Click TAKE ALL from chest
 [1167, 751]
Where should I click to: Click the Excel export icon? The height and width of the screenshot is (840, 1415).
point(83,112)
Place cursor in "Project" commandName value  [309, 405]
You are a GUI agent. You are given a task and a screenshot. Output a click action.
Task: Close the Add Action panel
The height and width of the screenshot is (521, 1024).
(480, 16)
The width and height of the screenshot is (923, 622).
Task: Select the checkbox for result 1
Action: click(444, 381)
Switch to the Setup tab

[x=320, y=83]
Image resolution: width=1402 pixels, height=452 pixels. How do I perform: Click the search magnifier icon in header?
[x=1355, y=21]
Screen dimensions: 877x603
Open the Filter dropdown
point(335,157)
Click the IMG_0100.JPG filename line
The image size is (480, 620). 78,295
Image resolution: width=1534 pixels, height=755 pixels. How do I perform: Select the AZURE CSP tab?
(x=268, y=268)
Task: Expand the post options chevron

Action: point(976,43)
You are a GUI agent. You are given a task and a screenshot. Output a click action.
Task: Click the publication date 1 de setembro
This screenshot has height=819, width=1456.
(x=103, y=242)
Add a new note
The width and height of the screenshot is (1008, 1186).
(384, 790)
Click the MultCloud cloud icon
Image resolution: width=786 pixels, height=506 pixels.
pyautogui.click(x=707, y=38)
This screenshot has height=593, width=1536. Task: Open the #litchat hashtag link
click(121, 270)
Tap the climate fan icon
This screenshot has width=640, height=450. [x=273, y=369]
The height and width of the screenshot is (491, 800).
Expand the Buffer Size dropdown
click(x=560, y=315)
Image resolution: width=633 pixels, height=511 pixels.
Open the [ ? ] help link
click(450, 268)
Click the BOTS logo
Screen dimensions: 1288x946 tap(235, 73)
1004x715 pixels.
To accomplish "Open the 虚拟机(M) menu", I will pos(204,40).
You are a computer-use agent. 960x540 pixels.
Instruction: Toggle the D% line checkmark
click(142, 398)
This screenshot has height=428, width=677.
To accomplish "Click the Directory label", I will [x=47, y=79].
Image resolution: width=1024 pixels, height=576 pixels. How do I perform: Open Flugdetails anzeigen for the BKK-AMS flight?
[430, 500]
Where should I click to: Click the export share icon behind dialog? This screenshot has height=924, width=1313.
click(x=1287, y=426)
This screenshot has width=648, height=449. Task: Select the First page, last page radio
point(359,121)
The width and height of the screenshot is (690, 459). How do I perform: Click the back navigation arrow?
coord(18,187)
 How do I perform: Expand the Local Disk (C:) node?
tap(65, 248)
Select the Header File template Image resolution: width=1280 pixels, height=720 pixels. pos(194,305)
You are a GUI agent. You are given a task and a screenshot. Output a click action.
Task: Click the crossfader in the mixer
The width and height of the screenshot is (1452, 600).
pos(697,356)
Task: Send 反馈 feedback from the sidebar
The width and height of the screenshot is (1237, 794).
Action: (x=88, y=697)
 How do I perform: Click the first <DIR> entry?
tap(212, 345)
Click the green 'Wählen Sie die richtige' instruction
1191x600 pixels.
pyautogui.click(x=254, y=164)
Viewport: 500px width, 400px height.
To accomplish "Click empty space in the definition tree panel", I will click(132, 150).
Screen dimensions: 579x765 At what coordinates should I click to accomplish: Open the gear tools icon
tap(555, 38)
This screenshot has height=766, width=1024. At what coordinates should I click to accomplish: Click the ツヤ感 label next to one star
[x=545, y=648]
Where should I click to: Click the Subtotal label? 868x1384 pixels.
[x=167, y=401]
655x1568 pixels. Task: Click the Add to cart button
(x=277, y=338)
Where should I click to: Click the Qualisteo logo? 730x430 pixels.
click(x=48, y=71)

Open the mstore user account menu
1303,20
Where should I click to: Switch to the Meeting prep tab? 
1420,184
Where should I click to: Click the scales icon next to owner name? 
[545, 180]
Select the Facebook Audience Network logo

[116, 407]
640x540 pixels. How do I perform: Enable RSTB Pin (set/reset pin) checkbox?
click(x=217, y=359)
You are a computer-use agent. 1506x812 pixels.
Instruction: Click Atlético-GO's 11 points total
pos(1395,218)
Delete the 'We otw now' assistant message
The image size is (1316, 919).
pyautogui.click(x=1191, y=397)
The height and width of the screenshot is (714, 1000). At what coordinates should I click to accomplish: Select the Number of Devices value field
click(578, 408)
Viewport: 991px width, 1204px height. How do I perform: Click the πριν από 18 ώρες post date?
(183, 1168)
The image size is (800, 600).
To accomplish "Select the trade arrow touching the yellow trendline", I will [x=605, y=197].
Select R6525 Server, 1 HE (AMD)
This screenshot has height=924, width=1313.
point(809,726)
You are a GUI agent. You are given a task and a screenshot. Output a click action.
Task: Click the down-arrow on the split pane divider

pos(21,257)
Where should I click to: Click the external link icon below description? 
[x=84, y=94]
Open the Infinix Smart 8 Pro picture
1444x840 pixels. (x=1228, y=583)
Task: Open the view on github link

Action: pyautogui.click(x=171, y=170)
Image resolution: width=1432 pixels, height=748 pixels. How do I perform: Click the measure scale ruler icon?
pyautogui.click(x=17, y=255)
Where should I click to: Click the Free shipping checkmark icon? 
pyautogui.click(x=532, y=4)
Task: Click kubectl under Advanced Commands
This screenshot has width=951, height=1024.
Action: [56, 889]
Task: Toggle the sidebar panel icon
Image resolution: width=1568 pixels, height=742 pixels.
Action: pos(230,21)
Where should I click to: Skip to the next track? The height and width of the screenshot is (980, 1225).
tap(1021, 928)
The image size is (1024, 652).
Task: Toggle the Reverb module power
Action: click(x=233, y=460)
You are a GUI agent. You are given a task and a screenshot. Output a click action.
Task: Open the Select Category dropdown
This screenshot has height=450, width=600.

+ + + +

Exercise —
Every line of the material should be transcribed without alteration.

Result of this task —
Click TAKE ALL from chest
 [1167, 751]
Where should I click to: Click the Excel export icon? The height and width of the screenshot is (840, 1415).
point(83,112)
Place cursor in "Project" commandName value  [309, 405]
You are a GUI agent. You are given a task and a screenshot. Output a click action.
Task: Close the Add Action panel
The height and width of the screenshot is (521, 1024).
(480, 16)
The width and height of the screenshot is (923, 622).
Task: Select the checkbox for result 1
Action: click(444, 381)
Switch to the Setup tab

[x=320, y=83]
Image resolution: width=1402 pixels, height=452 pixels. How do I perform: Click the search magnifier icon in header?
[x=1355, y=21]
Screen dimensions: 877x603
Open the Filter dropdown
point(335,157)
Click the IMG_0100.JPG filename line
The image size is (480, 620). 78,295
Image resolution: width=1534 pixels, height=755 pixels. How do I perform: Select the AZURE CSP tab?
(x=268, y=268)
Task: Expand the post options chevron

Action: point(976,43)
You are a GUI agent. You are given a task and a screenshot. Output a click action.
Task: Click the publication date 1 de setembro
This screenshot has height=819, width=1456.
(x=103, y=242)
Add a new note
The width and height of the screenshot is (1008, 1186).
(384, 790)
Click the MultCloud cloud icon
Image resolution: width=786 pixels, height=506 pixels.
pyautogui.click(x=707, y=38)
This screenshot has height=593, width=1536. Task: Open the #litchat hashtag link
click(121, 270)
Tap the climate fan icon
This screenshot has width=640, height=450. [x=273, y=369]
The height and width of the screenshot is (491, 800).
Expand the Buffer Size dropdown
click(x=560, y=315)
Image resolution: width=633 pixels, height=511 pixels.
Open the [ ? ] help link
click(450, 268)
Click the BOTS logo
Screen dimensions: 1288x946 tap(235, 73)
1004x715 pixels.
To accomplish "Open the 虚拟机(M) menu", I will pos(204,40).
You are a computer-use agent. 960x540 pixels.
Instruction: Toggle the D% line checkmark
click(142, 398)
This screenshot has height=428, width=677.
To accomplish "Click the Directory label", I will [x=47, y=79].
Image resolution: width=1024 pixels, height=576 pixels. How do I perform: Open Flugdetails anzeigen for the BKK-AMS flight?
[430, 500]
Where should I click to: Click the export share icon behind dialog? This screenshot has height=924, width=1313.
click(x=1287, y=426)
This screenshot has width=648, height=449. Task: Select the First page, last page radio
point(359,121)
The width and height of the screenshot is (690, 459). How do I perform: Click the back navigation arrow?
coord(18,187)
 How do I perform: Expand the Local Disk (C:) node?
tap(65, 248)
Select the Header File template Image resolution: width=1280 pixels, height=720 pixels. pos(194,305)
You are a GUI agent. You are given a task and a screenshot. Output a click action.
Task: Click the crossfader in the mixer
The width and height of the screenshot is (1452, 600).
pos(697,356)
Task: Send 反馈 feedback from the sidebar
The width and height of the screenshot is (1237, 794).
Action: (x=88, y=697)
 How do I perform: Click the first <DIR> entry?
tap(212, 345)
Click the green 'Wählen Sie die richtige' instruction
1191x600 pixels.
pyautogui.click(x=254, y=164)
Viewport: 500px width, 400px height.
To accomplish "Click empty space in the definition tree panel", I will click(132, 150).
Screen dimensions: 579x765 At what coordinates should I click to accomplish: Open the gear tools icon
tap(555, 38)
This screenshot has height=766, width=1024. At what coordinates should I click to accomplish: Click the ツヤ感 label next to one star
[x=545, y=648]
Where should I click to: Click the Subtotal label? 868x1384 pixels.
[x=167, y=401]
655x1568 pixels. Task: Click the Add to cart button
(x=277, y=338)
Where should I click to: Click the Qualisteo logo? 730x430 pixels.
click(x=48, y=71)

Open the mstore user account menu
1303,20
Where should I click to: Switch to the Meeting prep tab? 
1420,184
Where should I click to: Click the scales icon next to owner name? 
[545, 180]
Select the Facebook Audience Network logo

[116, 407]
640x540 pixels. How do I perform: Enable RSTB Pin (set/reset pin) checkbox?
click(x=217, y=359)
You are a computer-use agent. 1506x812 pixels.
Instruction: Click Atlético-GO's 11 points total
pos(1395,218)
Delete the 'We otw now' assistant message
The image size is (1316, 919).
pyautogui.click(x=1191, y=397)
The height and width of the screenshot is (714, 1000). At what coordinates should I click to accomplish: Select the Number of Devices value field
click(578, 408)
Viewport: 991px width, 1204px height. How do I perform: Click the πριν από 18 ώρες post date?
(183, 1168)
The image size is (800, 600).
To accomplish "Select the trade arrow touching the yellow trendline", I will [x=605, y=197].
Select R6525 Server, 1 HE (AMD)
This screenshot has height=924, width=1313.
point(809,726)
You are a GUI agent. You are given a task and a screenshot. Output a click action.
Task: Click the down-arrow on the split pane divider

pos(21,257)
Where should I click to: Click the external link icon below description? 
[x=84, y=94]
Open the Infinix Smart 8 Pro picture
1444x840 pixels. (x=1228, y=583)
Task: Open the view on github link

Action: pyautogui.click(x=171, y=170)
Image resolution: width=1432 pixels, height=748 pixels. How do I perform: Click the measure scale ruler icon?
pyautogui.click(x=17, y=255)
Where should I click to: Click the Free shipping checkmark icon? 
pyautogui.click(x=532, y=4)
Task: Click kubectl under Advanced Commands
This screenshot has width=951, height=1024.
Action: [56, 889]
Task: Toggle the sidebar panel icon
Image resolution: width=1568 pixels, height=742 pixels.
Action: pos(230,21)
Where should I click to: Skip to the next track? The height and width of the screenshot is (980, 1225).
tap(1021, 928)
The image size is (1024, 652).
Task: Toggle the Reverb module power
Action: click(x=233, y=460)
You are a GUI agent. You are given a task and a screenshot. Output a click action.
Task: Open the Select Category dropdown
This screenshot has height=450, width=600.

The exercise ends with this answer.